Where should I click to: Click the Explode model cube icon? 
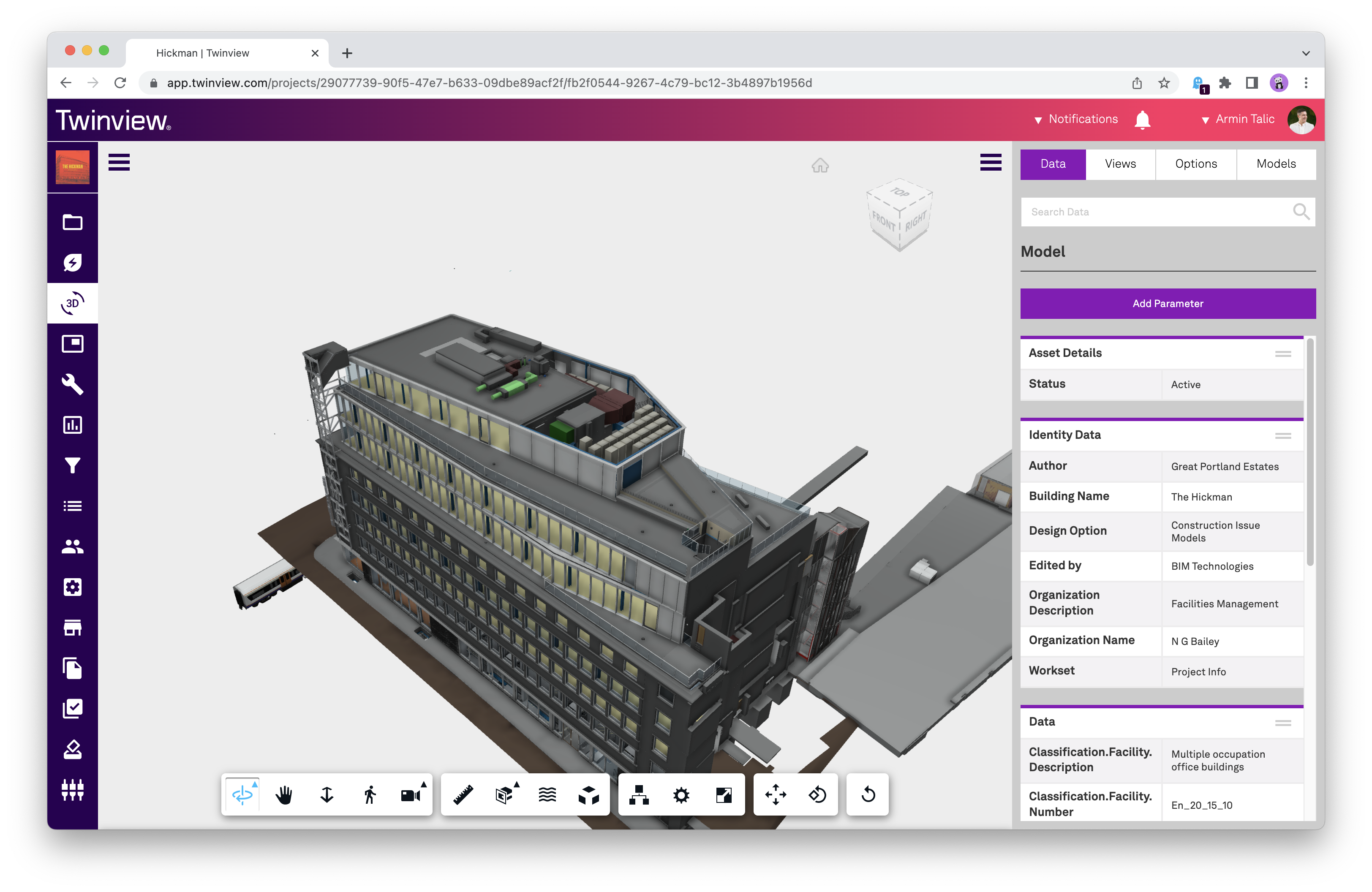(588, 795)
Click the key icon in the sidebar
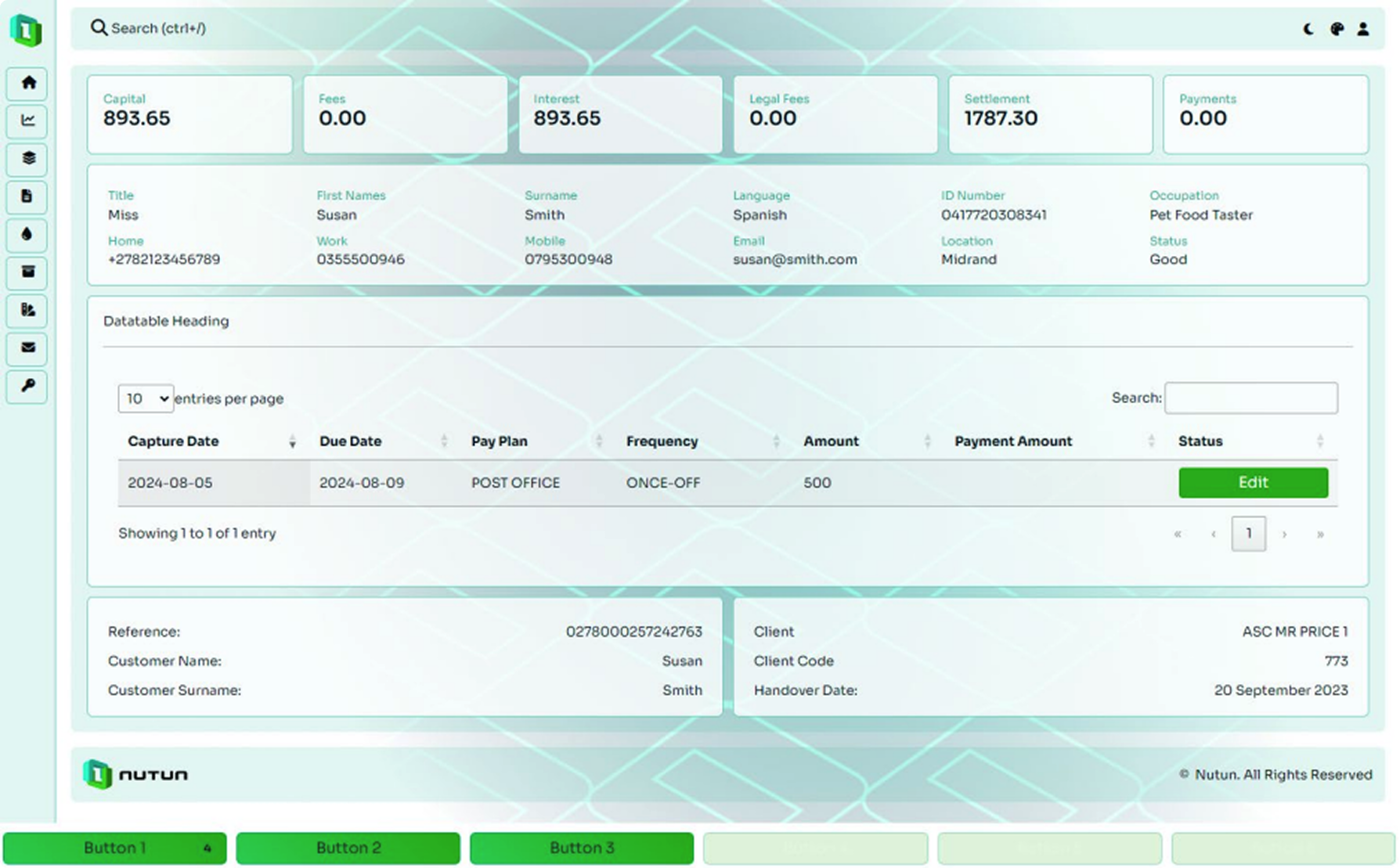 28,386
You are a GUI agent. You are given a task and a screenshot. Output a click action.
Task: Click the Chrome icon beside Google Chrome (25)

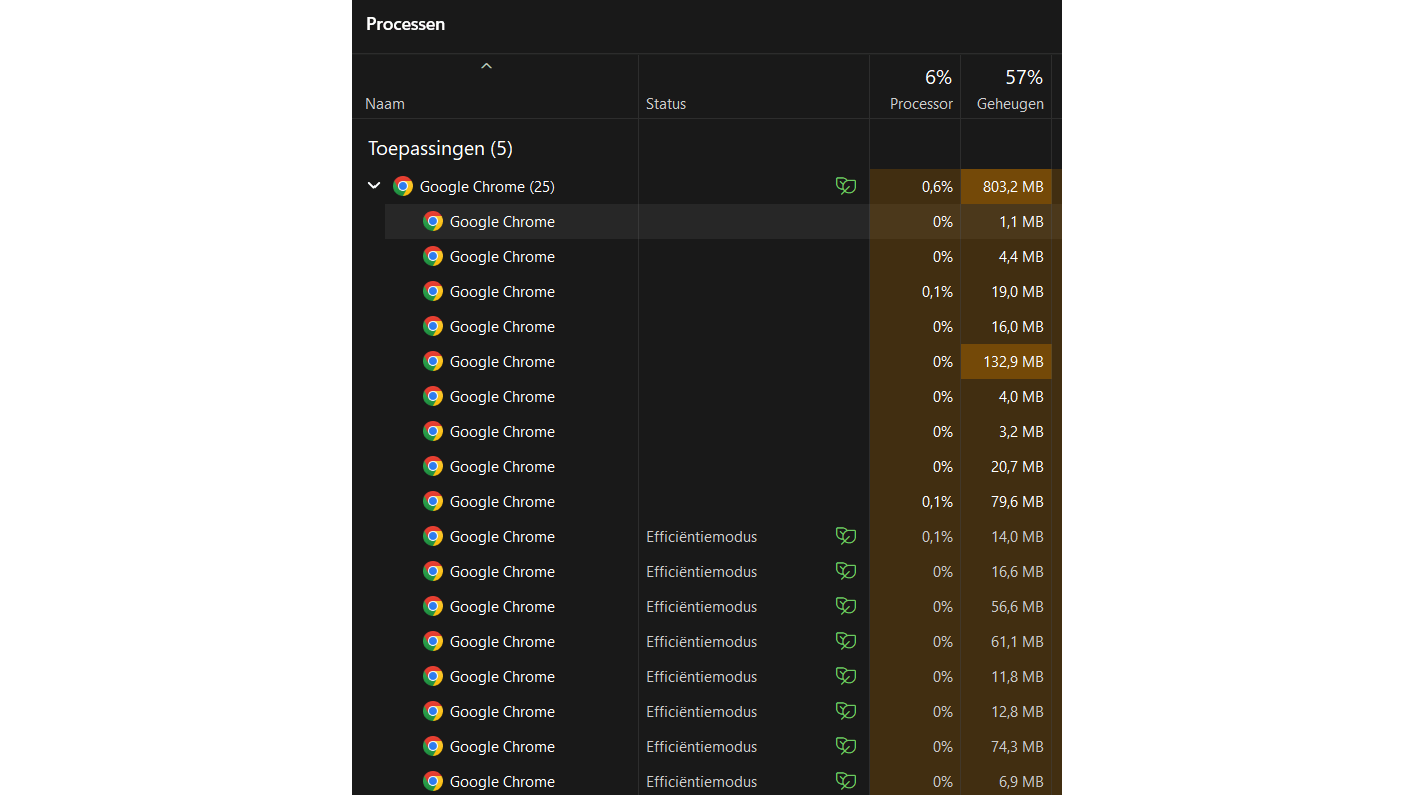(x=403, y=186)
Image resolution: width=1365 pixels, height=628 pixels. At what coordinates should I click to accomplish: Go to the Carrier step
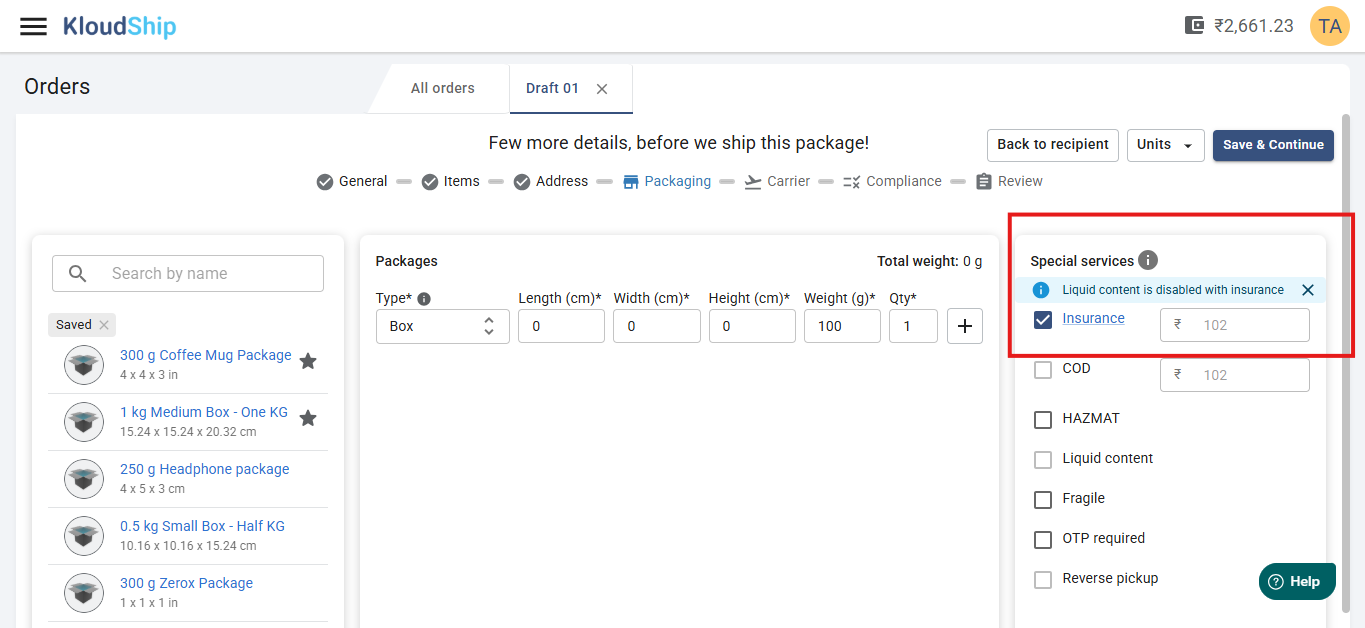coord(777,181)
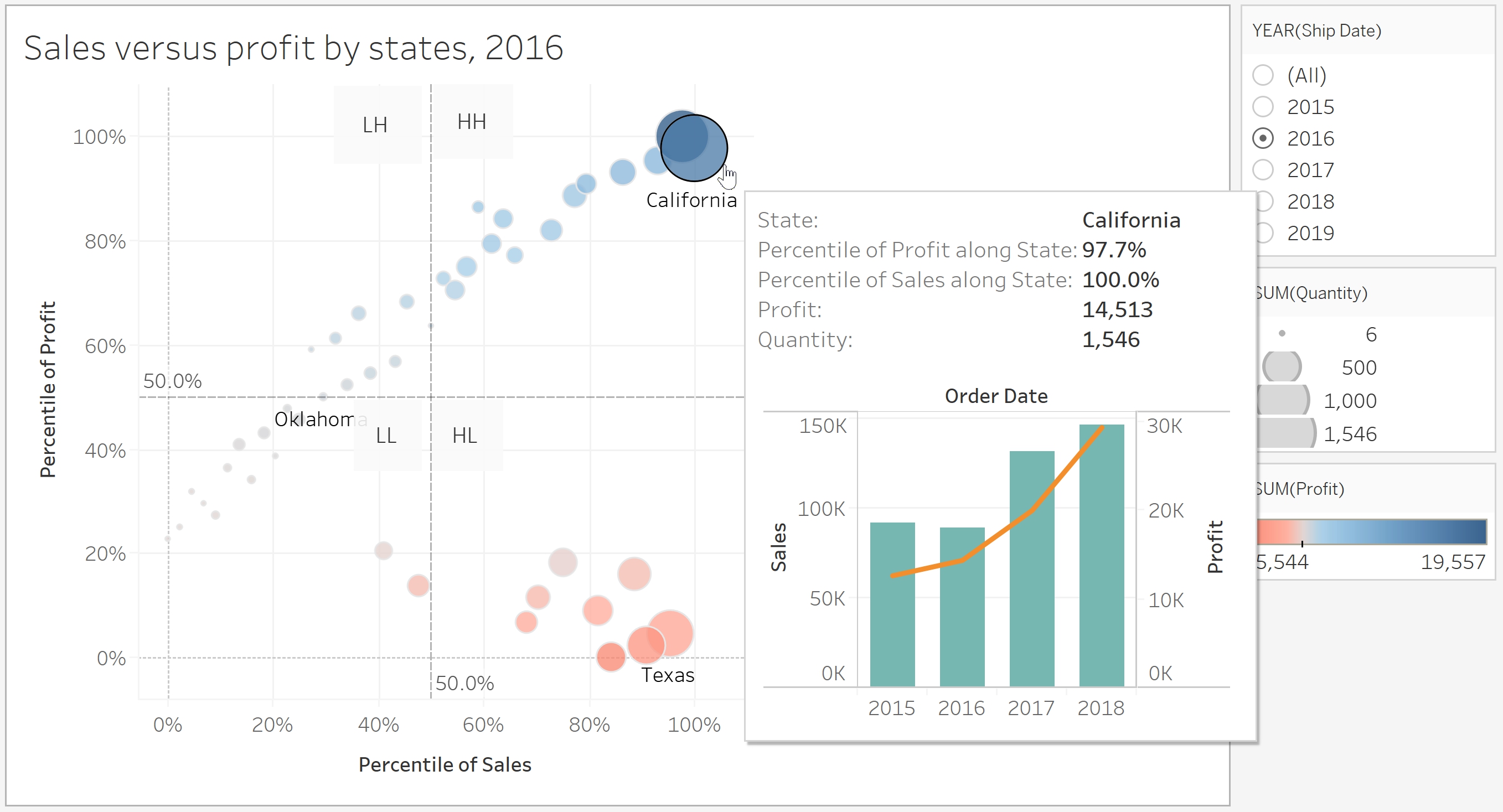Viewport: 1503px width, 812px height.
Task: Click the 500 size legend circle
Action: [1282, 366]
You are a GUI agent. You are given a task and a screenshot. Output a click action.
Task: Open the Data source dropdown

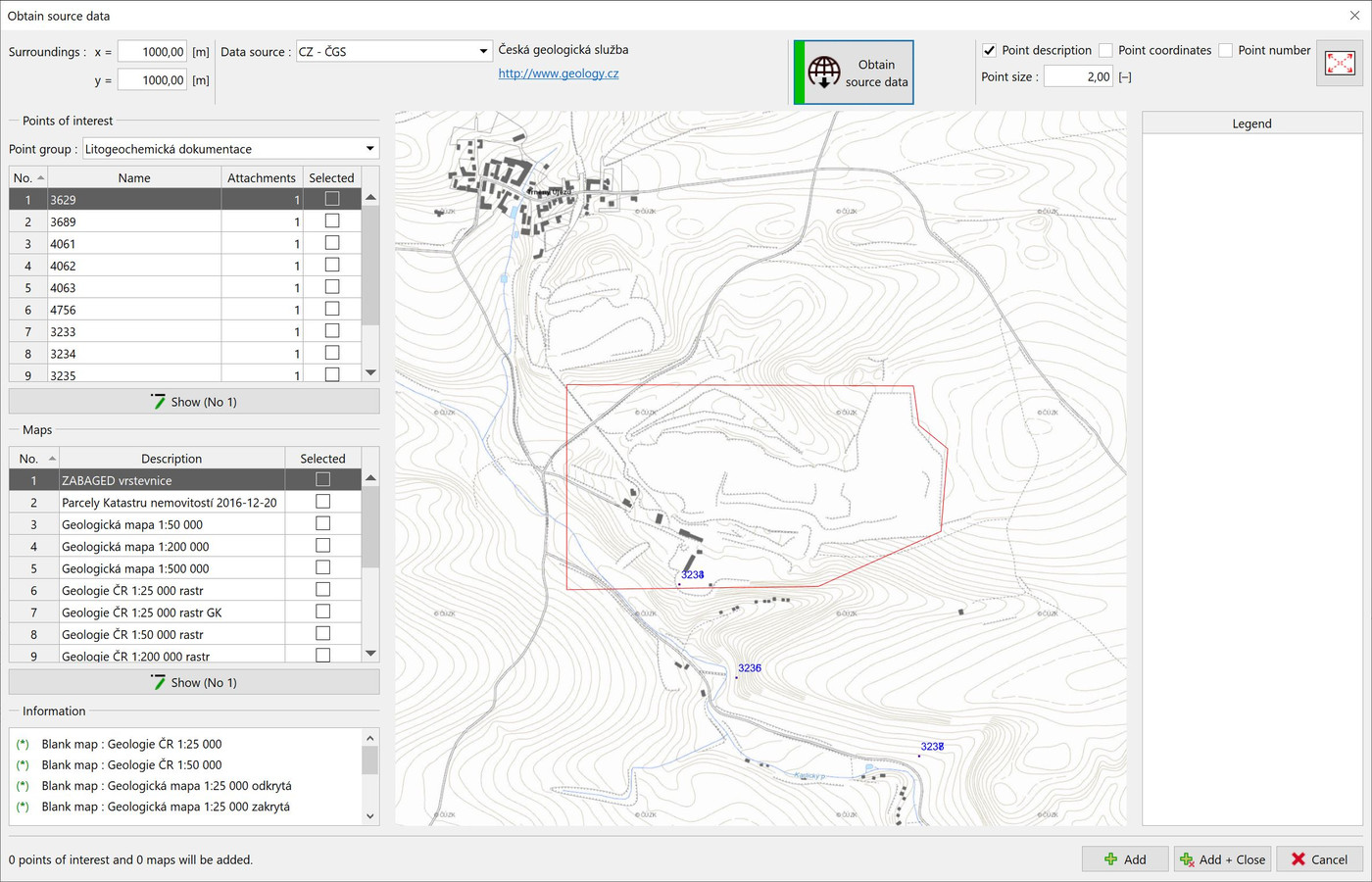394,52
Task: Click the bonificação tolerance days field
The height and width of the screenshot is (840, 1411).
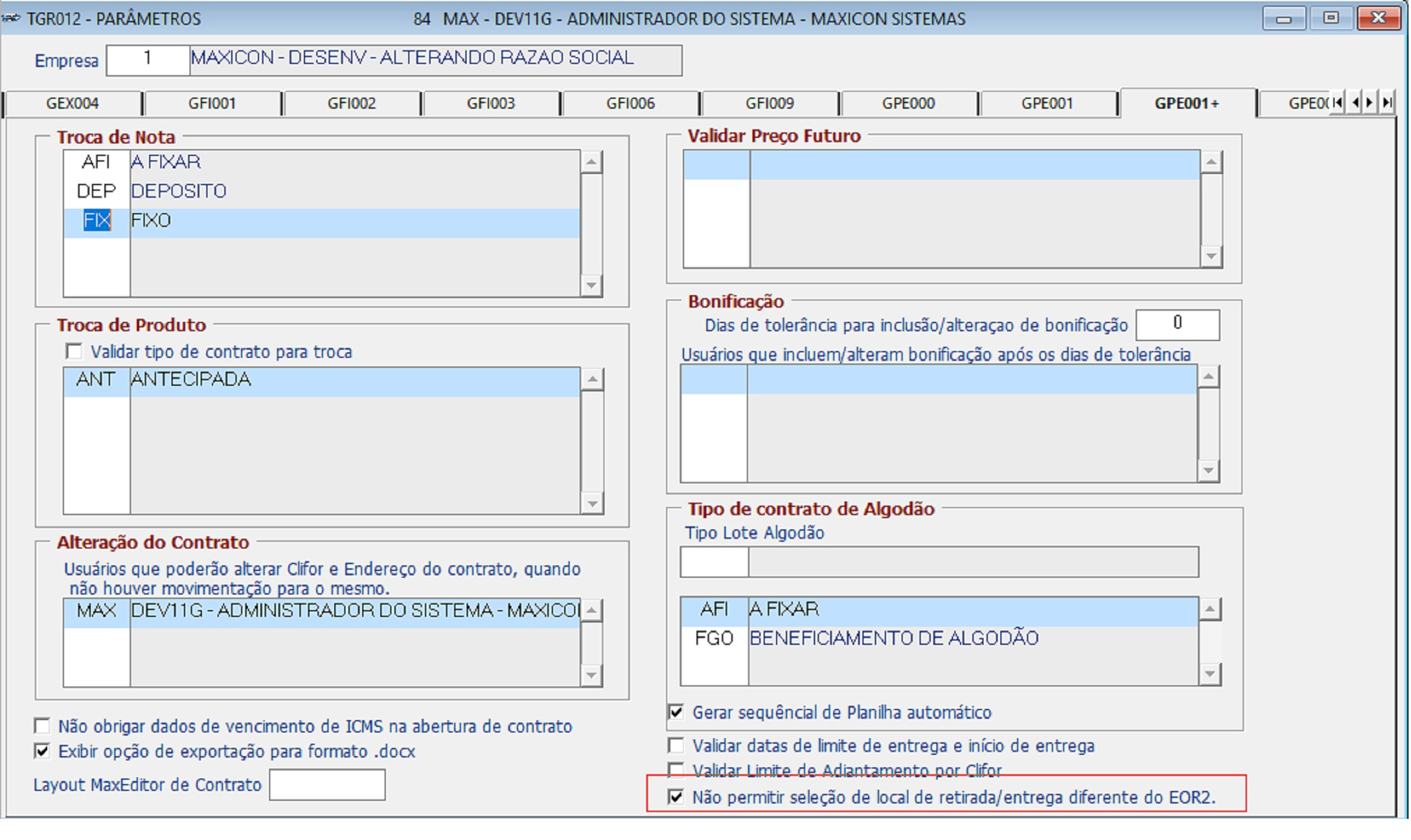Action: tap(1177, 324)
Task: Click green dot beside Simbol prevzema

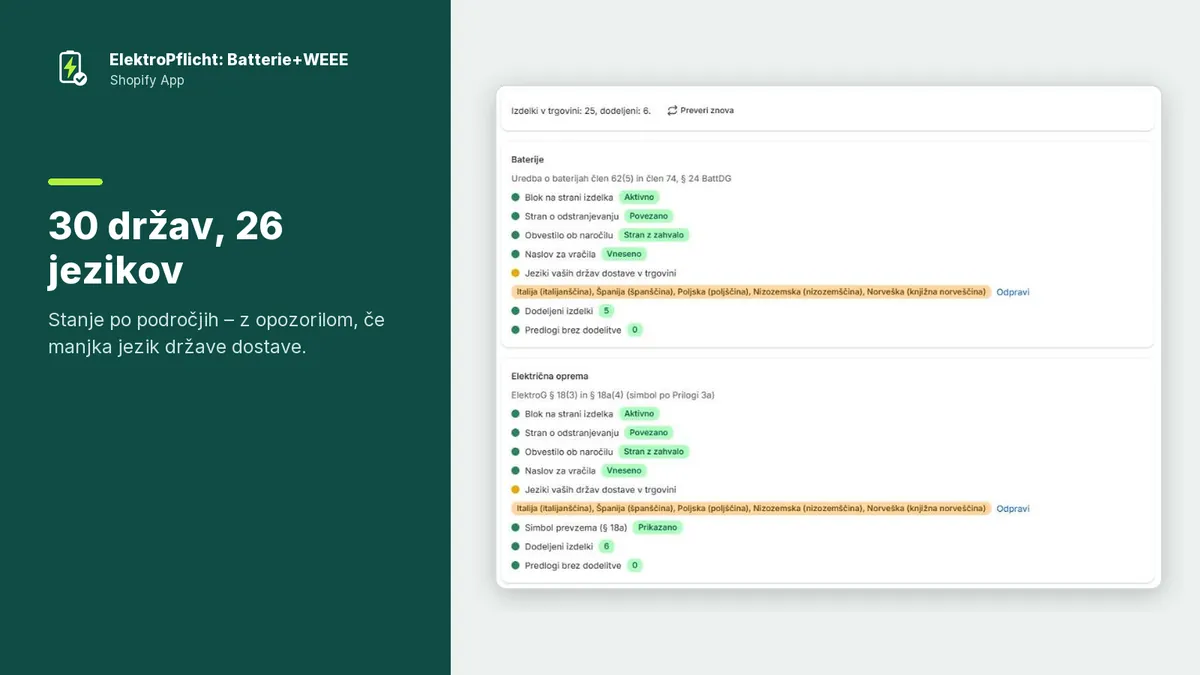Action: pyautogui.click(x=516, y=528)
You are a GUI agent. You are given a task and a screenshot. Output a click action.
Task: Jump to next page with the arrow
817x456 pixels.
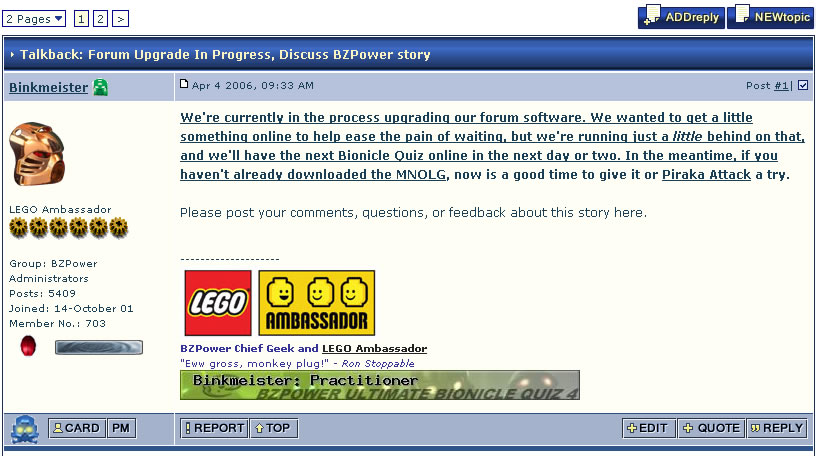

-----

- [What is required]
Copy the lines from the one containing "Click the key icon in the sidebar" down to the one containing "(x=403, y=186)", including both of those lines. Omit the pictures from your copy.

- [Full answer]
Click the key icon in the sidebar
 28,386
You are a GUI agent. You are given a task and a screenshot. Output a click action.
Task: Click the Chrome icon beside Google Chrome (25)

(x=403, y=186)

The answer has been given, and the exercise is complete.